Updated: Mar 2
The Writer's Workout is starting a new series of profiles where every few weeks we post an interview we've done with one of our members about their writing process. Writers learn by talking to other writers. With this series, we hope you can learn something new about your process by looking at what others are doing. This week's profile is with Julie Kusma.
WW: The writing process is different for each writer. Some view it as the place they write, what resources or software they use, or their setup, while others see it as being the steps you use while writing such as brainstorming, outlining, writing a first draft, revising and editing. How would you describe your writing process?
JK: For me, the writing process is pretty organized. Once I have an idea, I write down the story concept. Using this story concept as my template, I create an outline of key events that need to happen. This outline allows me to see where foreshadowing best fits in, and what needs to occur within the story for it to feel cohesive. With the outline in hand, I write the first draft, edit, revise, sometimes change the starting point, and sometimes change the POV. Not an easy task once the first draft is done, but I have done it. Then I revise and edit again, and again, and again.
WW: How do you get started? Where do you get ideas from? What inspires you?
JK: Well, this is interesting- for me, if an idea doesn’t immediately pop into my mind, I attempt to brainstorm. And by attempt I mean I try to reason something out- that doesn’t usually provide great results. However, if I am patient, a story concept will just pop into my mind. For example, during the Writer’s Games 2017 Individual portion, we received the event prompt on Friday night. I read over the core concepts, and the event concept then slept on it. When I woke up, the story concept was in my mind fully developed, and I began with my writing process mentioned above. That is how I moved through the seven events- it was fun and inspiring.

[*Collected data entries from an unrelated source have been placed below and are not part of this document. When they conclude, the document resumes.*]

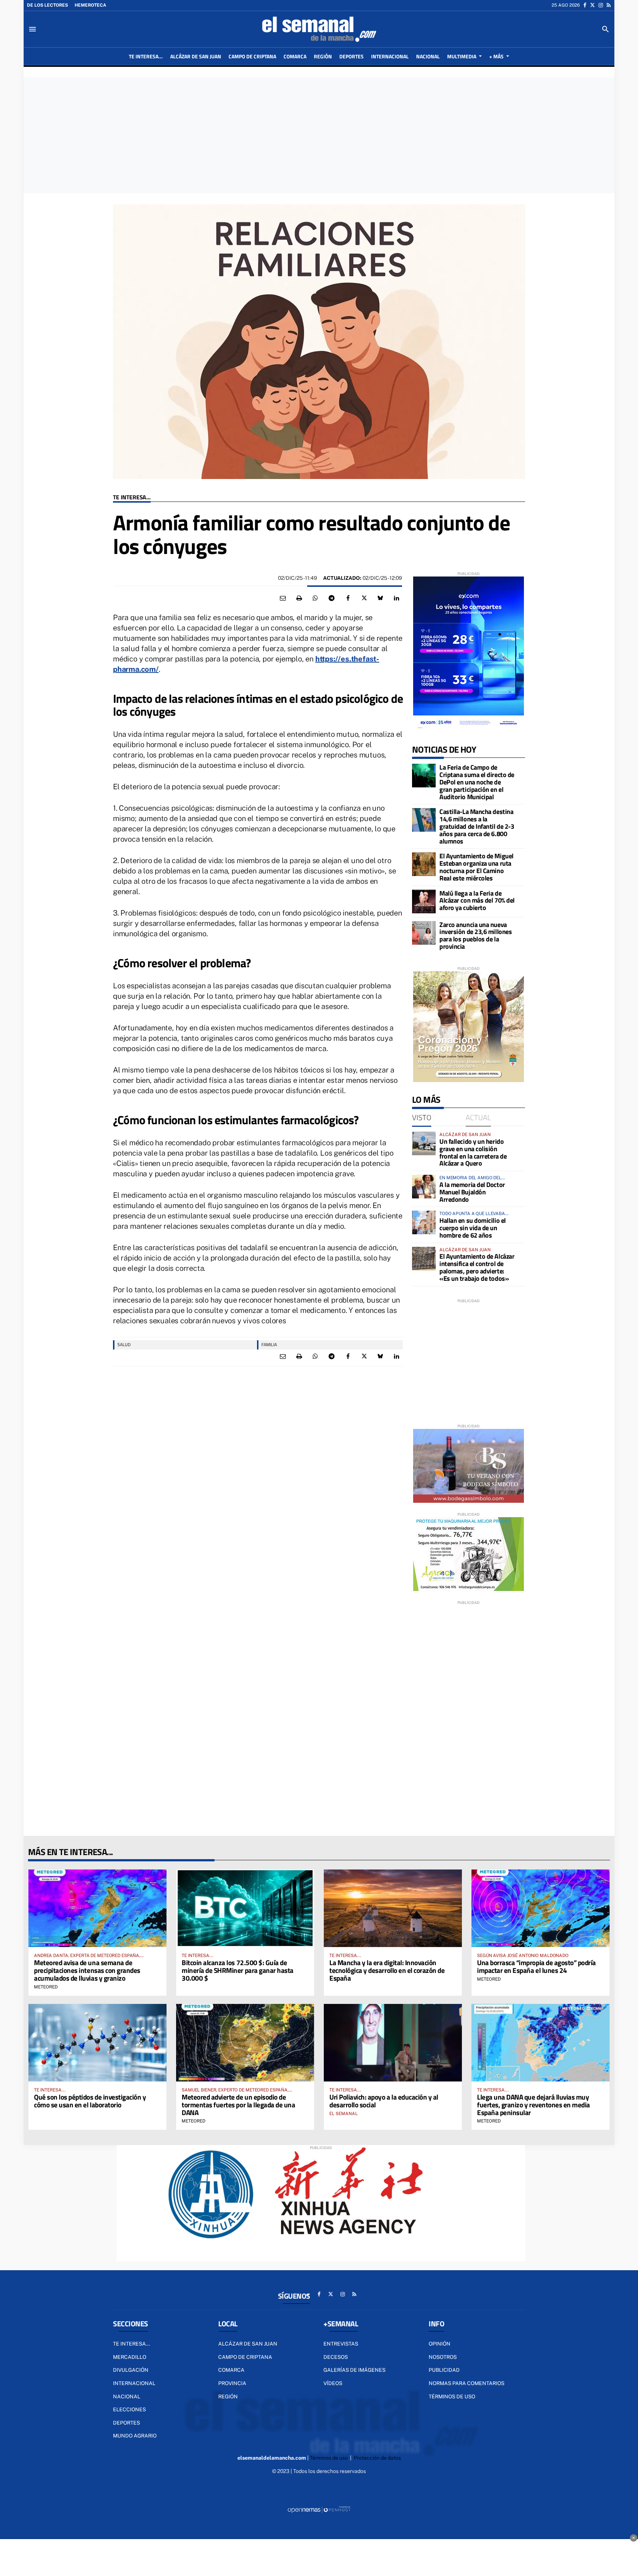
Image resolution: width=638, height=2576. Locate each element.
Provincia (232, 2383)
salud (124, 1344)
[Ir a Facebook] (584, 5)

WW: Do you create an outline before you start writing? If so, do you ever stray from it while writing?
JK: I do create a rough outline. It is more of a map of the events from point A to point Z. The details organically unfold during the actual writing process. I have strayed from the original intent of a story concept during the writing process. Sometimes a fantastic idea is just there and needs incorporating, but typically, the road map (story concept outlined) stays true to original idea as far as the destination is concerned, but detours, road blocks, even scenic routes might find their way into the process.
WW: Is there a genre you prefer?
JK: The easier way to answer this for me is to say that I don’t think I would like to write Fantasy. I have never tried, but in general, it doesn’t appeal to me. Probably my favorite genre is Magical Realism.
WW: How would you describe your voice or style?
JK: I suppose I do, but I have never tried to determine what it is. My writings are diverse, and so, my particular style as a writer may be difficult to discern. Mainly, I let the story dictate the style, tone, and POV.
WW: Do you have an audience in mind when you are writing?
JK: Of course. The audience may be vague, but if I am writing a Middle-Grade novel, appropriateness of the subject matter must be kept in mind. If writing a mystery novel, then the expectations of the mystery reader (conventions of the mystery genre) must be kept in mind.
WW: How do authors who write in a similar genre as you influence your writing?
JK: I read a lot, so I suppose all of those authors have influenced my writing. Although, I do have one example of a specific influence: While taking a course on the English language, I selected Dr. Seuss as my final project’s research subject. After completing my final project, I was inspired to write a non-rhyming nonsense poem as a children’s book. My mind was so geared toward thinking like Seuss, writing a Seuss-like story seemed natural.
WW: What part of your process would you change?
JK: I can be a bit moody about my writing. I have days where I pump out page after page, and then other days where I stare at the blank page. I would be more consistent in my writing if the magic wand is being waved in my direction.
WW: Are there a set of circumstances you need for you to write? Specific location? Music?
JK: Mainly silence. I do not like background noise of any kind. Well, I guess as I am sitting here answering these questions I can hear my clock ticking, but I have an obsession for clocks, so the ticking is soothing. Near my desk, I have a Felix the Cat clock and a crazy caterpillar clock. Just two of the many weird things decorating my writing space.
WW: Describe your editing process.
JK: Wow, in one word-painful. Just kidding, well not really. Editing takes a couple of forms. First I style edit for congruency within the story—does it make sense, are all of the components present, does it flow smoothly? Once the story is “tight,” line editing begins for grammatical issues. At this point, a novel would be ready for my Beta reader group.
WW: How do you stay motivated?
JK: I love to read. I love to write. It is easy for me to stay excited about writing because I enjoy it. I will say, however, that long projects can weigh me down sometimes. I am working on completing a teen novel for an agent request, and it is taking a while because I am finishing my Masters of Art in English Creative Writing, and that occupies a lot of my time. I have a bunch of new story ideas, but I have to finish the novel. That can feel like a downward pull, so I have to remind myself to push forward and get it done.
Julie lives in Prospect, Kentucky and is pursuing a Master of Arts in English, Creative Writing-Fiction. She is a member of SCBWI, Sigma Tau Delta’s International English Honor Society, and The National Society of Leadership and Success’ Sigma Alpha Pi chapter.